Ein zweiter Punkt ist, dass Debatten häufig so geführt werden, als müsste unbedingt ein bestimmtes Ergebnis dabei herauskommen. Debatten im Gerichtssaal oder im Bundestag müssen natürlich ergebnisorientiert sein, denn man muss zu einem Urteil kommen oder über einen Gesetzentwurf entscheiden. Aber ich glaube, wir machen einen Fehler, wenn wir alle Debatten nur in einem solchen Sinne als ergebnisorientiert führen – Debatten haben gelegentlich auch einfach nur den Zweck der Selbstverständigung.
In welchen Räumen finden heutzutage gesellschaftliche Debatten statt?

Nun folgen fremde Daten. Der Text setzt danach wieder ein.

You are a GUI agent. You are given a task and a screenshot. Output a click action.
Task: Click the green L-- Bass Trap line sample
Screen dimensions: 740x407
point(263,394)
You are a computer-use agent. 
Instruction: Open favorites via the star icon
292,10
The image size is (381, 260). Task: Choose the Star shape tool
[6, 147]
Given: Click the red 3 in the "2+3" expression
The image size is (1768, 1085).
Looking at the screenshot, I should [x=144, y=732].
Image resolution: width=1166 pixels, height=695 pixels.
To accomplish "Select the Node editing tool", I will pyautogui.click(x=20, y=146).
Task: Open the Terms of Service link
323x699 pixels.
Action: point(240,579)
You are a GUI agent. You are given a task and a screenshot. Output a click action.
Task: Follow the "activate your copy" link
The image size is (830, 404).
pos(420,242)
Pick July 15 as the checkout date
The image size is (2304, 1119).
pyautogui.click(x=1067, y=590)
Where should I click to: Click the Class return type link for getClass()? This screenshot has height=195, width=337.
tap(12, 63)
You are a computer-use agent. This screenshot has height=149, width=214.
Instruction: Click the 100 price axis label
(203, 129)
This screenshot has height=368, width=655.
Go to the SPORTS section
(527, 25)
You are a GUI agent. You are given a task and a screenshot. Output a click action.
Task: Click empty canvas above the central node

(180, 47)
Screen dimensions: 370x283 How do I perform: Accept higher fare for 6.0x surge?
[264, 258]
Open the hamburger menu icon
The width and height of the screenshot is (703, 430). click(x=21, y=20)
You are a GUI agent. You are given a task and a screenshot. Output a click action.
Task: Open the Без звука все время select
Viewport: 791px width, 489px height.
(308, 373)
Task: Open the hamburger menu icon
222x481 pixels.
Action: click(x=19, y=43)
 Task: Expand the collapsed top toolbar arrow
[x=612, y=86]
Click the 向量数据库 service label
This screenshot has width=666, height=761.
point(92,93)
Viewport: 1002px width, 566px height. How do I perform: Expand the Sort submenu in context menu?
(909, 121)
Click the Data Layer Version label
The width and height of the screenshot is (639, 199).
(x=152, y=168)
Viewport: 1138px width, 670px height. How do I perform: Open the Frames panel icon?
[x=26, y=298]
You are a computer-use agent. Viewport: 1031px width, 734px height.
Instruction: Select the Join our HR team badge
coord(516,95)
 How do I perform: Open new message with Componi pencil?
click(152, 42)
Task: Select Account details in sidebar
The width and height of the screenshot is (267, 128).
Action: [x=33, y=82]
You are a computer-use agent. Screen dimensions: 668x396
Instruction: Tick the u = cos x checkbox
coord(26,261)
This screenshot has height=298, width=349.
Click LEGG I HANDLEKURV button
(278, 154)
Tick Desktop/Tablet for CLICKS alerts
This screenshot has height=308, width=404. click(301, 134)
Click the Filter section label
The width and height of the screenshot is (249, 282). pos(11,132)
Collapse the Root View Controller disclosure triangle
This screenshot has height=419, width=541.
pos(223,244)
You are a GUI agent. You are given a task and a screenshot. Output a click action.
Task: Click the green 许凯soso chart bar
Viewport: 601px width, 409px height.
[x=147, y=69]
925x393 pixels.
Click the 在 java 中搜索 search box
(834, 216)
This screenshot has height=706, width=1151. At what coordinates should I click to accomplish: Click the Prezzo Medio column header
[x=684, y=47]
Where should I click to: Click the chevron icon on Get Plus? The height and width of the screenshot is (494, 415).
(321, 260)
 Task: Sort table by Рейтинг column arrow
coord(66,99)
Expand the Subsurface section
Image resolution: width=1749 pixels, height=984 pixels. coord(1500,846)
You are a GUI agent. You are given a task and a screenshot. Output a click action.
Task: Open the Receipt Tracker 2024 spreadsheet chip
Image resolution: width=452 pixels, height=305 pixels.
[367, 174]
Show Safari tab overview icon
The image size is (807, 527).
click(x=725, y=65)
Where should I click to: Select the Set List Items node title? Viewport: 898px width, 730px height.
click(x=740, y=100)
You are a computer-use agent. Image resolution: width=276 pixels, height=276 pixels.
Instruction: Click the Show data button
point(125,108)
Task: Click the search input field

Debatten finden nicht nur in einem Medium statt. Wenn wir uns unsere Lebenswirklichkeit einmal anschauen, dann sehen wir, dass wir in die verschiedensten Debatten in den unterschiedlichsten Formaten eingetaucht sind. Wir lesen Zeitungen, Bücher, Tweets und Posts, wir sprechen mit Freundinnen und Freunden, wir treffen in Cafés und Kneipen auf Menschen – wenn sie denn wieder geöffnet sind. Wir bewegen uns also in einem wilden Debattierraum, in dem es keine moderierende Instanz gibt, keine Geschäfts- oder Tagesordnung. Ich glaube, es würde das Debattenklima tatsächlich verengen, wenn wir der Ansicht wären, Verständigung würde nur auf diesem oder jenem Medium stattfinden.